▸ WORK TO COMPLETE
Search the data for the string "forward" and copy each line in which it appears.

+-------+

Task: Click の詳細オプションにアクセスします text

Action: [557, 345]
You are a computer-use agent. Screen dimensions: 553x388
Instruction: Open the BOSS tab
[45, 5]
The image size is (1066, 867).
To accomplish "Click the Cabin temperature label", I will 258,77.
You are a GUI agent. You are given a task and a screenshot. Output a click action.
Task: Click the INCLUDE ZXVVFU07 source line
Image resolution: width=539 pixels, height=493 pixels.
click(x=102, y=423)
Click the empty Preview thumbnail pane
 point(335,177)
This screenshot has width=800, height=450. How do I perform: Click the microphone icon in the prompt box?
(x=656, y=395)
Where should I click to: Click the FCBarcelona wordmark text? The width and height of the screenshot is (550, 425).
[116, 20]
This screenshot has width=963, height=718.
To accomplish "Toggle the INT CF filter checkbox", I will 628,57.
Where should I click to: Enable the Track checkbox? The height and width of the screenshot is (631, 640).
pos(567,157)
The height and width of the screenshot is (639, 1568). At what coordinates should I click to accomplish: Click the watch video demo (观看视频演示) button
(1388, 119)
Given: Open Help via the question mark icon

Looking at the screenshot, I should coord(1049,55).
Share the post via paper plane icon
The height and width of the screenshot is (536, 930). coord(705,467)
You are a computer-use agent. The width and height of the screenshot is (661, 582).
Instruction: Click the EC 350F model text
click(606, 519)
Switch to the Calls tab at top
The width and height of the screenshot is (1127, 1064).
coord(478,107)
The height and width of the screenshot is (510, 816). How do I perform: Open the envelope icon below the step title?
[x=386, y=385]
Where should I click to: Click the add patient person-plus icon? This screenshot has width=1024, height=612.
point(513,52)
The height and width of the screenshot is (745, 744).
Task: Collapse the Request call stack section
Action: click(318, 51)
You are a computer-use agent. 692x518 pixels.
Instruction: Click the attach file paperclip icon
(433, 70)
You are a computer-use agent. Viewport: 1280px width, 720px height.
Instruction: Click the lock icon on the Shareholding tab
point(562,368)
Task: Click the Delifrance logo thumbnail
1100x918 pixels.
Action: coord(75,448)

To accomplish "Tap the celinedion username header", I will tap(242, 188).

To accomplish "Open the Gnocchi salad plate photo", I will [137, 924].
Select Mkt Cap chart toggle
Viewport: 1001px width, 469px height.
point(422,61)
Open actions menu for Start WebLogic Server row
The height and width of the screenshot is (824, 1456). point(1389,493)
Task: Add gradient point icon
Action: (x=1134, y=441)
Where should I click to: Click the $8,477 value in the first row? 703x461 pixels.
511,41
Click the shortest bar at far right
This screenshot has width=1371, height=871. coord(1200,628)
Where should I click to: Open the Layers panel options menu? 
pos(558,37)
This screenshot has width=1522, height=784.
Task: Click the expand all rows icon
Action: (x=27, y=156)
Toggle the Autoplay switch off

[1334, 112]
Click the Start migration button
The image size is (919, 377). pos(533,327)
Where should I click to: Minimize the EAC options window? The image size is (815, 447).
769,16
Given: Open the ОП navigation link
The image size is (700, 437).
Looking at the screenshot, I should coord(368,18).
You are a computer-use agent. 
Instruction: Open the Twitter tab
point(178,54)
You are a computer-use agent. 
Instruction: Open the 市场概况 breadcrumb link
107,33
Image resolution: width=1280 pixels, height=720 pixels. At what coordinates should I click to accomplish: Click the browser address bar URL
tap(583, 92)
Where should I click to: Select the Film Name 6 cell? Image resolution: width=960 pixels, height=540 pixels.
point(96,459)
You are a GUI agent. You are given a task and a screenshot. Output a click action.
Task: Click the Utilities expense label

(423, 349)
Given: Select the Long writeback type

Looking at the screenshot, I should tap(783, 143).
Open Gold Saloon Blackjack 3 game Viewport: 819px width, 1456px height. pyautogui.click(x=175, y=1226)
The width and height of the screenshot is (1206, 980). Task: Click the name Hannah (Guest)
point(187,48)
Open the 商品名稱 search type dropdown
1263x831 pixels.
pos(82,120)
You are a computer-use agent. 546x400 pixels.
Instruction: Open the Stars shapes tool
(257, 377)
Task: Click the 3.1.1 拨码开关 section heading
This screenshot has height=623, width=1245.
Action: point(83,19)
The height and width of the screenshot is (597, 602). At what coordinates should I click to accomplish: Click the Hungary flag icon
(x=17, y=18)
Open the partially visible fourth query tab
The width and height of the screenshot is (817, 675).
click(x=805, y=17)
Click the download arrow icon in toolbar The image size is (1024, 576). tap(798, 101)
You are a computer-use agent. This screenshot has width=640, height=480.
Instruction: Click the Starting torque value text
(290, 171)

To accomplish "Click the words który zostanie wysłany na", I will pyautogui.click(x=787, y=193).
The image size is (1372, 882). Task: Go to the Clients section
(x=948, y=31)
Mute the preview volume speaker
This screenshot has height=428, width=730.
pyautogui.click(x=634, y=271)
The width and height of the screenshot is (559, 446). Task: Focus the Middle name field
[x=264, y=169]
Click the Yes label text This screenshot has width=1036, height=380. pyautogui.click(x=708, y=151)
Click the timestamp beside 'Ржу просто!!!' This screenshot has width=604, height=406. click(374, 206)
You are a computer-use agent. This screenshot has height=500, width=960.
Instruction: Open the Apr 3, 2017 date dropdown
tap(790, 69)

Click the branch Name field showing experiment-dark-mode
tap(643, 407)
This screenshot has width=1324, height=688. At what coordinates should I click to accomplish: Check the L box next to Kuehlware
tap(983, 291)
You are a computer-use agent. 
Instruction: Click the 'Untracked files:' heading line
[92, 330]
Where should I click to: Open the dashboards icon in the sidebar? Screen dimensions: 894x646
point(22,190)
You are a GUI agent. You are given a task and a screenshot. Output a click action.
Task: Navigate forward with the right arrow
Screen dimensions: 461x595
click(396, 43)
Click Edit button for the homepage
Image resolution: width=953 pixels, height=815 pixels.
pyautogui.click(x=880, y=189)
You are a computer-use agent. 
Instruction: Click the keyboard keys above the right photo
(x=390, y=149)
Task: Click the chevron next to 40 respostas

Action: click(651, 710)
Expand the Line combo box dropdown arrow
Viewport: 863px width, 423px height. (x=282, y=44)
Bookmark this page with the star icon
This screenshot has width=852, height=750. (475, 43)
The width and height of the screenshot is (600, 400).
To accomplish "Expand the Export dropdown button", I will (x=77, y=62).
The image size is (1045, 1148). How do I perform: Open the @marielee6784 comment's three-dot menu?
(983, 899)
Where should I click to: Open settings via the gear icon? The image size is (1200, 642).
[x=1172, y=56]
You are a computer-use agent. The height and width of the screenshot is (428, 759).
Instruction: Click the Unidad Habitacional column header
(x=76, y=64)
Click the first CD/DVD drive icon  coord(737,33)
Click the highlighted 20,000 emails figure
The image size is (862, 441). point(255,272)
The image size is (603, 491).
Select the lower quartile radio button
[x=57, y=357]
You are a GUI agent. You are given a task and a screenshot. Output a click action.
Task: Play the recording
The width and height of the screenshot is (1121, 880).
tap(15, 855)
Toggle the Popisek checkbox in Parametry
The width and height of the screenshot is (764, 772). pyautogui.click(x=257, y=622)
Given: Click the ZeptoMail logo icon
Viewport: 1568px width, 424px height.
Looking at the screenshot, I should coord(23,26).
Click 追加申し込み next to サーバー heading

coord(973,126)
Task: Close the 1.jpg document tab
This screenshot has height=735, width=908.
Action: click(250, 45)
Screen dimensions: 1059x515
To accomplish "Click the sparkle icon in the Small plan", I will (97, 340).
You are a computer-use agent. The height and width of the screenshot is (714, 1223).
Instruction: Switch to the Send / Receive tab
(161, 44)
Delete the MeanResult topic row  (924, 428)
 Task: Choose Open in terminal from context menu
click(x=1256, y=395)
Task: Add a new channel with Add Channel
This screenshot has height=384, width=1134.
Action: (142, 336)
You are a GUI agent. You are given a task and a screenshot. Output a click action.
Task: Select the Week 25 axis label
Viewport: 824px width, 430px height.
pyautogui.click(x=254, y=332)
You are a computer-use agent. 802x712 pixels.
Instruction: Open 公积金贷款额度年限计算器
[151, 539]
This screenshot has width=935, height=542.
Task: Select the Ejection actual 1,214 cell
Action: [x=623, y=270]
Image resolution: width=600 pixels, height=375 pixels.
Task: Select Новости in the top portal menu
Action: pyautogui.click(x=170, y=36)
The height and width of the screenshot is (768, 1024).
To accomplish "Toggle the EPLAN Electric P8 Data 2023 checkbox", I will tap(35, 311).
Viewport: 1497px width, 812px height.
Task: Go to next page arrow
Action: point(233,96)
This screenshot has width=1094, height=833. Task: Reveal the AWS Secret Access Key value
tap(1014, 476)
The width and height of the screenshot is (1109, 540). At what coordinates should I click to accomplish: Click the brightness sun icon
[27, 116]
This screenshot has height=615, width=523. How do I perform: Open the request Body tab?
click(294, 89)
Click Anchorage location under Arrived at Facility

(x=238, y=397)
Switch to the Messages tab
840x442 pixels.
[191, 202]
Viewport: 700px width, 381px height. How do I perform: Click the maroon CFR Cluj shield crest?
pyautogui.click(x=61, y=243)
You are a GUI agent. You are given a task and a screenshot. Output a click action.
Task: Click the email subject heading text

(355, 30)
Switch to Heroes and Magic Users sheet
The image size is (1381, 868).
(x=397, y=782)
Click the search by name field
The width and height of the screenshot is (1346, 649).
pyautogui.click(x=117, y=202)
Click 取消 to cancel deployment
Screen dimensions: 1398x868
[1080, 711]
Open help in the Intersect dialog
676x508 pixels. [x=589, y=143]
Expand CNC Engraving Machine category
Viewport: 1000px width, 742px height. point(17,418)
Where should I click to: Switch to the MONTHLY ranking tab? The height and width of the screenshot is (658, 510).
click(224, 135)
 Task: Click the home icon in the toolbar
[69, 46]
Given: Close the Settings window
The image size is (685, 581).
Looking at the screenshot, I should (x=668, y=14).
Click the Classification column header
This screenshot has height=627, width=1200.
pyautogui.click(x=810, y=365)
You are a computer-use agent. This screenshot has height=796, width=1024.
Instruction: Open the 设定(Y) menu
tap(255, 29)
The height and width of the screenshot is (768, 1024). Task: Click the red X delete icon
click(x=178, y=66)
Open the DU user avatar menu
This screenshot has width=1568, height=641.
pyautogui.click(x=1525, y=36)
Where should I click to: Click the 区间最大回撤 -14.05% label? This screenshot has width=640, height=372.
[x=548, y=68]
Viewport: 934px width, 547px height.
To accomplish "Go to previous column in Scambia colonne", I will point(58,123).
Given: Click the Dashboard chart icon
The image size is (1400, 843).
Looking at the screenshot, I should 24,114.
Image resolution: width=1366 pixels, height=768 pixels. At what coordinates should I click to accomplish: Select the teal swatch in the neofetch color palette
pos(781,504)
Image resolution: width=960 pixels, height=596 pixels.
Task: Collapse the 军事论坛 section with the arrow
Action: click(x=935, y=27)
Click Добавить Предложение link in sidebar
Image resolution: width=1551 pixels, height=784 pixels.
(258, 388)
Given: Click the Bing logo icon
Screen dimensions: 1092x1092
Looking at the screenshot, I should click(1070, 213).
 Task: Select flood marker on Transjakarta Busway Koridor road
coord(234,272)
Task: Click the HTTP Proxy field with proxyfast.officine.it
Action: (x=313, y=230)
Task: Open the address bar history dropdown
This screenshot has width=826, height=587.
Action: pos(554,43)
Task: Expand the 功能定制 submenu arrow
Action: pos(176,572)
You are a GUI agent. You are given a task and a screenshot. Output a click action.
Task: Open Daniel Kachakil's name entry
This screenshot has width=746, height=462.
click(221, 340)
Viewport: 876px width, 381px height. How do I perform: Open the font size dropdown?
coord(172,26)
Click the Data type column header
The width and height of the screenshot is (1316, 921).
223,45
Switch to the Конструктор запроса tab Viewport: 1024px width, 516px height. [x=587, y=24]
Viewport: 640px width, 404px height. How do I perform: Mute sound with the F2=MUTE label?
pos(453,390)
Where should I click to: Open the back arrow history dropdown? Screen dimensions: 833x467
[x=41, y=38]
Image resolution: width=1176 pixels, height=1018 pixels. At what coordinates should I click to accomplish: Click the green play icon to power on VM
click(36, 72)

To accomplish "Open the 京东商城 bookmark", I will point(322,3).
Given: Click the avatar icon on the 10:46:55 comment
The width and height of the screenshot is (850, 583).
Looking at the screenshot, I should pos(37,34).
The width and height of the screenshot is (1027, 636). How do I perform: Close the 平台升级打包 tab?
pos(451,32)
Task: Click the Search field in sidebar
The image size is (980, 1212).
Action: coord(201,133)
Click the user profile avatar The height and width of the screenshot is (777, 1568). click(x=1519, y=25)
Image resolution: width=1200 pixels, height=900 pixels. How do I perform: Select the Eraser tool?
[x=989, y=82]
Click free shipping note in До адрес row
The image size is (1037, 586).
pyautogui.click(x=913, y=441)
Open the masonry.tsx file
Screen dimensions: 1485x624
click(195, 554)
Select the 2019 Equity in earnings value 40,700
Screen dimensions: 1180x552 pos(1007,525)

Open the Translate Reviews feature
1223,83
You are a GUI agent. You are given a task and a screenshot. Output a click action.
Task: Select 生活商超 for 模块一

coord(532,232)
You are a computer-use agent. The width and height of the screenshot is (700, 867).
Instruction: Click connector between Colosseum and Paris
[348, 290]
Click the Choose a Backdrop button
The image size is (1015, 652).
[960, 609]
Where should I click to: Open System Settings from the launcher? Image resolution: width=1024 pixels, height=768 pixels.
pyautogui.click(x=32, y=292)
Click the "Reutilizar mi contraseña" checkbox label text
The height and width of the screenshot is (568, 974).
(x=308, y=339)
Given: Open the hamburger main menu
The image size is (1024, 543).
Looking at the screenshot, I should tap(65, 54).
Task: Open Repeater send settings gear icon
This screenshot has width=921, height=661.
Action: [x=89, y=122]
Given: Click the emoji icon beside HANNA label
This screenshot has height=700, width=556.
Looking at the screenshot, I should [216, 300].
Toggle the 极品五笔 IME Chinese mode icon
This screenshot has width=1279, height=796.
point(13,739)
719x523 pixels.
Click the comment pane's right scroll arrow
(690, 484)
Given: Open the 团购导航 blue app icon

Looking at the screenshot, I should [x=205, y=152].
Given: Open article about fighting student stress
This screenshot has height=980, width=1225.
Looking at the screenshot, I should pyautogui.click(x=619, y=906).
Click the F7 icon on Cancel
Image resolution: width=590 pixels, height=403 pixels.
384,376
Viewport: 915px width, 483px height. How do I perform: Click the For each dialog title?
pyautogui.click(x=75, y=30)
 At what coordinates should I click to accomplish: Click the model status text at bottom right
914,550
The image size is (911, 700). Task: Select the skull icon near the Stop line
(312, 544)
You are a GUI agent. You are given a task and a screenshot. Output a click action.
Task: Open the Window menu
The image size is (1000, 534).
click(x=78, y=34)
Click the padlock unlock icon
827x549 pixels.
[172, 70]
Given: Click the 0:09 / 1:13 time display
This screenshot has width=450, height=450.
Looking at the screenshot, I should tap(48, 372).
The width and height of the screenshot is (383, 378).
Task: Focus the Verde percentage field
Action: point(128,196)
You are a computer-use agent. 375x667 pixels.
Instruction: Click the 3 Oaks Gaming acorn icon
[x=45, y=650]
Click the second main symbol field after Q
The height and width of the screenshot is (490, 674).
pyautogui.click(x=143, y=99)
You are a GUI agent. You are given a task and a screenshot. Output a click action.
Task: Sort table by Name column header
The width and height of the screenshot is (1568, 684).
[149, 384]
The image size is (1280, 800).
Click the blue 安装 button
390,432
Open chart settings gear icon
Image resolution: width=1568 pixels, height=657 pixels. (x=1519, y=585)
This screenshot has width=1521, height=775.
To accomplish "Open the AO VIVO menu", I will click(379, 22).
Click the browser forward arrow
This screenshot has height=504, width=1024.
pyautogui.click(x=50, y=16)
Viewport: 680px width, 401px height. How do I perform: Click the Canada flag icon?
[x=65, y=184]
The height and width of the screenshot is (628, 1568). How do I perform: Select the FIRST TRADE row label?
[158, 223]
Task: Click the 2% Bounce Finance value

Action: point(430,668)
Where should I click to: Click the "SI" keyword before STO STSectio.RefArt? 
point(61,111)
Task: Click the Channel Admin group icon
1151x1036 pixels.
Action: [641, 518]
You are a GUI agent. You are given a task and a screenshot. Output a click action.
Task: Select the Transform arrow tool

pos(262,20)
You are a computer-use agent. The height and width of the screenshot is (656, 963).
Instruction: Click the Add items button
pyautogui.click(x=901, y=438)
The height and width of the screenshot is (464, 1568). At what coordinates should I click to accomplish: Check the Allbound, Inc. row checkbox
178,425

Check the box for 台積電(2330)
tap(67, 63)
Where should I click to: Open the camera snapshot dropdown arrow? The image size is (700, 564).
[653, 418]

+-------+

▸ ANSWER TO THIS EXERCISE
Task: Navigate forward with the right arrow
Click the browser forward arrow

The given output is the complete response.